Risiken und Nebenwirkungen
Wie bei jedem operativen Eingriff gibt es auch bei der THS Risiken und Nebenwirkungen. Dazu gehören Hirnblutungen, Infektionen, Verrutschen der Elektroden, Aussetzen des Schrittmachers, Verhaltensänderungen, Stimmungsschwankungen und Bewegungsprobleme.
Nachsorge
Nach der Operation ist eine Reha-Klinik erforderlich, in der die Einstellungen des Hirnschrittmachers angepasst und die Medikamente neu eingestellt werden. Regelmäßige Nachuntersuchungen sind wichtig, um die Funktion des Geräts zu überprüfen und die Therapie zu optimieren.

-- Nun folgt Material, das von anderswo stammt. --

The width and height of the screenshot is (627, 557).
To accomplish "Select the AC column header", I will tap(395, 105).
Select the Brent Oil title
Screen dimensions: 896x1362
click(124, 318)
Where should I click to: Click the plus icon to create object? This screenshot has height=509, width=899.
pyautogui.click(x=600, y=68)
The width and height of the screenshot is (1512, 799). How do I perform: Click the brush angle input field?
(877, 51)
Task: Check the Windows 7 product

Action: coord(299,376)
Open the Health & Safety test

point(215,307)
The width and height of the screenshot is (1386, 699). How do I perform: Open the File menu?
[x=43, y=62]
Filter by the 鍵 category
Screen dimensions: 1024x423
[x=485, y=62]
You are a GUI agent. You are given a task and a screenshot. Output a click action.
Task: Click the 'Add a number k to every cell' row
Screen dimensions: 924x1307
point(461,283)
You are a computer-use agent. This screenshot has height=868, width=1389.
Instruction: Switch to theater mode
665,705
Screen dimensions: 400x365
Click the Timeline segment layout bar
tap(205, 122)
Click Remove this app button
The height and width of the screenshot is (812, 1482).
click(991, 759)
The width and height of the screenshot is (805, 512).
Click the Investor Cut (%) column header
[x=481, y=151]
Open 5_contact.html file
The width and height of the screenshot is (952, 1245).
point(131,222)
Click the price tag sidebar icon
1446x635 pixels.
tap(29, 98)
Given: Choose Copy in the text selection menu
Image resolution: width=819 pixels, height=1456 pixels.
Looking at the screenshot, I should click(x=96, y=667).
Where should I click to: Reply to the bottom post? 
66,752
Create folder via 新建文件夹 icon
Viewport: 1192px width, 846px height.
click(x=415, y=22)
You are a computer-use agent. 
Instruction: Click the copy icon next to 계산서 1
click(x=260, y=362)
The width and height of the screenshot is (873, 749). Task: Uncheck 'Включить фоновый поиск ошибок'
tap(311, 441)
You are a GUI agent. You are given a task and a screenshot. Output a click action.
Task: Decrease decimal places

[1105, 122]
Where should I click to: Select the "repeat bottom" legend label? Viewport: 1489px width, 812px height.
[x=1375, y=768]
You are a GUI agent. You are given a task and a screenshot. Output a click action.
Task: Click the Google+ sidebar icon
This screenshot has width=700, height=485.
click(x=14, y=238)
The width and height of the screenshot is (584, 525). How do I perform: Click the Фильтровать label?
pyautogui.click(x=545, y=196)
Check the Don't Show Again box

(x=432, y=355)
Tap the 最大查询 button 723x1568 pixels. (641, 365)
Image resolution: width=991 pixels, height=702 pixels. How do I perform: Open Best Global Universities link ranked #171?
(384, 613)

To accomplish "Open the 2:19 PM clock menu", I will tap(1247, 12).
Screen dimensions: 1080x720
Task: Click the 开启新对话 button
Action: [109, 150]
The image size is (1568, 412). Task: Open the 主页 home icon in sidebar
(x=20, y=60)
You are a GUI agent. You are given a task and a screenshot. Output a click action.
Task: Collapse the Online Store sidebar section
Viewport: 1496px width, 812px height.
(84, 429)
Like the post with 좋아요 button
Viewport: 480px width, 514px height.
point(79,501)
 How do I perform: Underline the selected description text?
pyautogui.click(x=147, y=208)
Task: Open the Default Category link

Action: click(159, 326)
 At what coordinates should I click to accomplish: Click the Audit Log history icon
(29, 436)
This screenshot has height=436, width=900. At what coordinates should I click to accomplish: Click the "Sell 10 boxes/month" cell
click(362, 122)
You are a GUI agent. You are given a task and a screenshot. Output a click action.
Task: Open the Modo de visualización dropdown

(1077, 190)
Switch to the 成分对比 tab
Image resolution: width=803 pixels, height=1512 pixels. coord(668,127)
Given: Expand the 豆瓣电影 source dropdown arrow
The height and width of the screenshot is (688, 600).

Medikamentöse Therapie bei Morbus Parkinson
Die medikamentöse Therapie spielt eine zentrale Rolle bei der Behandlung von Morbus Parkinson. Ziel ist es, den Dopaminmangel im Gehirn auszugleichen und die Symptome zu lindern.
L-Dopa
L-Dopa ist der Goldstandard in der Parkinson-Therapie. Es wird im Gehirn in Dopamin umgewandelt und gleicht so den Dopaminmangel aus. L-Dopa wird in der Regel in Kombination mit einem Decarboxylasehemmer (Benserazid oder Carbidopa) verabreicht, um zu verhindern, dass L-Dopa bereits im Körper abgebaut wird, bevor es ins Gehirn gelangt.
Dopaminagonisten
Dopaminagonisten sind Medikamente, die an den Dopaminrezeptoren im Gehirn binden und diese aktivieren. Sie wirken ähnlich wie Dopamin und können die Symptome lindern.
MAO-B-Hemmer
MAO-B-Hemmer verhindern den Abbau von Dopamin im Gehirn und erhöhen so die Dopaminkonzentration.
COMT-Hemmer
COMT-Hemmer verhindern den Abbau von L-Dopa im Körper und verlängern so die Wirkdauer von L-Dopa.
Weitere Medikamente
Weitere Medikamente, die bei Morbus Parkinson eingesetzt werden können, sind Amantadin und Anticholinergika.
Wichtige Hinweise zur Medikamenteneinnahme
- Einnahmezeiten: Die Medikamente sollten regelmäßig und zu den vom Arzt vorgegebenen Zeiten eingenommen werden.
- Nüchterne Einnahme: L-Dopa sollte mindestens 30 Minuten vor einer Mahlzeit eingenommen werden, um eine optimale Aufnahme zu gewährleisten.
- Wechselwirkungen: Es ist wichtig, den Arzt über alle eingenommenen Medikamente und Nahrungsergänzungsmittel zu informieren, um mögliche Wechselwirkungen zu vermeiden.
- Compliance: Eine gute Compliance, d.h. die Einhaltung der Medikamenteneinnahme, ist entscheidend für den Therapieerfolg.
Nicht-medikamentöse Therapie
Neben der medikamentösen Therapie spielen nicht-medikamentöse Maßnahmen eine wichtige Rolle bei der Behandlung von Morbus Parkinson.
Bewegungstherapie
Bewegung ist ein wichtiger Bestandteil der Parkinson-Therapie. Regelmäßige Bewegung kann die Symptome lindern, die Beweglichkeit verbessern und die Lebensqualität steigern.
Physiotherapie
Die Physiotherapie kann helfen, die Muskelkraft, die Koordination und das Gleichgewicht zu verbessern.
Ergotherapie
Die Ergotherapie kann helfen, Alltagstätigkeiten zu erleichtern und die Selbstständigkeit zu erhalten.
Logopädie
Die Logopädie kann helfen, Sprech- und Schluckstörungen zu behandeln.
Psychotherapie
Die Psychotherapie kann helfen, mit den psychischen Belastungen der Krankheit umzugehen.